Ingredients: 2 cups vegetable broth 1 cup raw quinoa, rinsed 1 tablespoon coconut oil 1 medium yellow onion, chopped 2 cloves garlic, minced 1 medium zucchini, cut in half length-wise and then sliced 1 medium summer squash, cut in half length-wise and then sliced 1 package of baby bella or white mushrooms, cleaned and sliced 1/2 teaspoon ground cumin 1/2 teaspoon dried oregano 3 tablespoons chopped fresh cilantro Himalayan sea salt and pepper to taste
Method: Over medium heat, bring the vegetable broth to a simmer. Slowly pour in the quinoa and let it simmer for about 15 minutes or until water is absorbed.

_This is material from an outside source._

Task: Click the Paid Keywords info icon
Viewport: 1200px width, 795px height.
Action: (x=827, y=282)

In a skillet, heat the coconut oil until it liquefies. Add the chopped onions and minced garlic. Sauté the onions and garlic over medium heat until translucent, stirring often.
Add the squashes and mushrooms to the onions and garlic. Sauté over medium heat until the squash are slightly tender but not mushy.
Remove from heat and add the cooked quinoa and stir in the cilantro, oregano, cumin and sea salt and pepper to taste.